The letters of our thoughts are the ideas present in our mind before they come to realization . . . Thoughts that are, yet not felt . . . The words of the subconscious . . . of the soul . . .


Sunday, February 27, 2011

What I Read Sometimes: The Boys Across the Street

I imagine every yeshivah has its share of weirdos - misfits, lunatics, the homeless - or all three - who hang around. It seems like a very logical and rather symbiotic relationship when one thinks about it. After all, Yeshivah bochurim - who ostensibly dedicate their entire day to Torah study - are always on the prowl for some easy entertainment. Debating with, harassing and conversing with odd people makes for a great way to kill time - both during the event and at bull sessions for days after. 

The misfit also gains from the relationship. Lonely and in need of attention, the bochurim provide a listening ear and youthful energy. The yeshivah also often comes with free food and a home away from home.

If the above isn't true in all yeshivos - it most definitely was in Los Angeles. During my high-school years we came to know a diverse cast of characters: There was Shua Ed, the every learning and davening man who lived behind the mikvah - and was rumored to have suffered a nervous break down, now living off of his wealthy sisters funds. We had Danny, the Baal teshuvah chasid who clinged to every kind of chasidus and mumbled constantly to himself. There was Chaim Shlomo, the high-school math teacher who, after blowing his brain out with drugs, returned to the school he had taught math in over two decades before. The list went on and on . . .

And then there were rumors of characters past - there was the Chacham Bashi (or something like that) a Persian man who showed up in the 80's . . . and there was Rick.

Rick was rumored to have been a homosexual adult-actor who, some years after retiring, spent his time watching the bochurim and dressing in chasidic garb. Apparently, before dying of AIDS he had written a book about his experience living across the street from a yeshivah - our yeshivah.

The Boys Across the Street is that book. 

It is odd, repetitive work that - when understood fully - is truly quiet frightening. After all, Rick's yearning to bed the Yeshivah boys, to teach them 'what he knows' is nothing short of pedophilia. 
Yet, despite it's truly disturbing implications, the book itself isn't vicious. It's actually quiet soft and caring in its narrations - the people observed by rick are all treated with a certain affection. 

While the back of the book lists it as a work of fiction with only semi-autobiographical over-tones- I am quiet sure it is very real. Names and dates match up - my friends and neighbors, as very small children, make appearances throughout the book.

Rick Sandford writes what he experienced when observing the Yeshivah . . . and there in lies my fascination with the book.
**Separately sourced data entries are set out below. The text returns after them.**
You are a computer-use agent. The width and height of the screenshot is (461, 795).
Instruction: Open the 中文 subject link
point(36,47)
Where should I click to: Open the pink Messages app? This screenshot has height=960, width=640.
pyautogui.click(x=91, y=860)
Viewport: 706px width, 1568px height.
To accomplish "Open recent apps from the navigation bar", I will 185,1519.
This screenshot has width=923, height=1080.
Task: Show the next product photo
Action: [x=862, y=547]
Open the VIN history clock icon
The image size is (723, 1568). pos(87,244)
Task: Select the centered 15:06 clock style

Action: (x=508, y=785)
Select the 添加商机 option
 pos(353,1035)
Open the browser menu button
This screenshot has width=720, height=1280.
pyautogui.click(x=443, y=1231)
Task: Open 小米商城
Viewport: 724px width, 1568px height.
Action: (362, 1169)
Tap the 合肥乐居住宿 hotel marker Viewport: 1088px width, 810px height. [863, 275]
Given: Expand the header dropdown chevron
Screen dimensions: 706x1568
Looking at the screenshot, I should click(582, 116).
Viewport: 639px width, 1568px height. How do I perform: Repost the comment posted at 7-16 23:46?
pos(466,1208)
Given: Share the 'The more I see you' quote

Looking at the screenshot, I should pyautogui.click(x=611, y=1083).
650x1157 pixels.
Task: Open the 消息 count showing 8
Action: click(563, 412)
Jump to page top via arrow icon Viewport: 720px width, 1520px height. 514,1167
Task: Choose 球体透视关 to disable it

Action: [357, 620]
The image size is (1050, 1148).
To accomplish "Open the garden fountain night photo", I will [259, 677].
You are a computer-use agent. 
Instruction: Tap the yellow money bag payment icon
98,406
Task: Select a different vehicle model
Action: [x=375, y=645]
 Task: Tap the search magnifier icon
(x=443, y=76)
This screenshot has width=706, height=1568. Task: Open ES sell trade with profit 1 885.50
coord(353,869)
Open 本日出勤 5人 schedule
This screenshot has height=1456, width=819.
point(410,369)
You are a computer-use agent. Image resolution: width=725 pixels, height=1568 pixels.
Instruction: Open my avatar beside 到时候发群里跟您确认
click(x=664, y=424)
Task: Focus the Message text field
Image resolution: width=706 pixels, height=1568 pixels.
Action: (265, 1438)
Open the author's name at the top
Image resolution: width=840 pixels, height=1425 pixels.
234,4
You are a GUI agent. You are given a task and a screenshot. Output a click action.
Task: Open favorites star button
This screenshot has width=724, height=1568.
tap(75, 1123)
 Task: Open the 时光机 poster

At face value, The Boys Across the Street is a rather frustrating book. 
In a series of vignettes or sketches, Rick recounts his meetings with the boys across the street. They, as heterosexual, religious and cloistered individuals fascinate him. Rick, as a homosexual, atheist outsider fascinates them. The bochurim are believers, Rick is hedonist. He wishes he was never born. They mince words, they disagree. They form fleeting friendships and end them. The process repeats itself perhaps a dozen times then - just as Rick begins to come to the faintest hint of something deeper in life - the book ends.

At best it serves an absurdest parable - bringing to opposing worlds together, only to repeat the process again.

Yet I was captivated...

Rick's observations so clearly captured my yeshivah years - the dorm, the park we played in, the neighborhood, and the craziness of West Hollywood. He picks up on the Messianic fervor of 91-92. He notes the Crown Heights Riots . . . it's a time capsule.

Can I recommend the book to others? Despite a certain degree of tenderness Rick may show - he's coarse and crude. He feels the boys won't let him into their lives because he is an Atheist (unlikely) non-Jew (more likely), and gay (possibly). The book meanders and repeats itself . . . 

But for those who went to YOEC . . . nothing catches the place (at least in the good old days) better. 

(Image: Good Reads)


e said...

Refreshing to hear about people mincing words. All you ever hear about these days is people not mincing words!

The Real Shliach said...

Hmm, I remember hearing about this book.

Certified Ashkenazi said...

Lonely and in need of attention, the bochurim provide a listening ear and youthful energy.

Who is lonely and in need of attention?

Anonymous said...

"He feels the boys won't let him into their lives because he is an Atheist (unlikely) non-Jew (more likely), and gay (possibly)."

So why didn't he just go to a Lubavitcher yeshiva?

reader said...

Seeing uptick in CA's interest in dangling modifiers, reader wonders whether said blogger will also become more interested in proper use of articles in English language.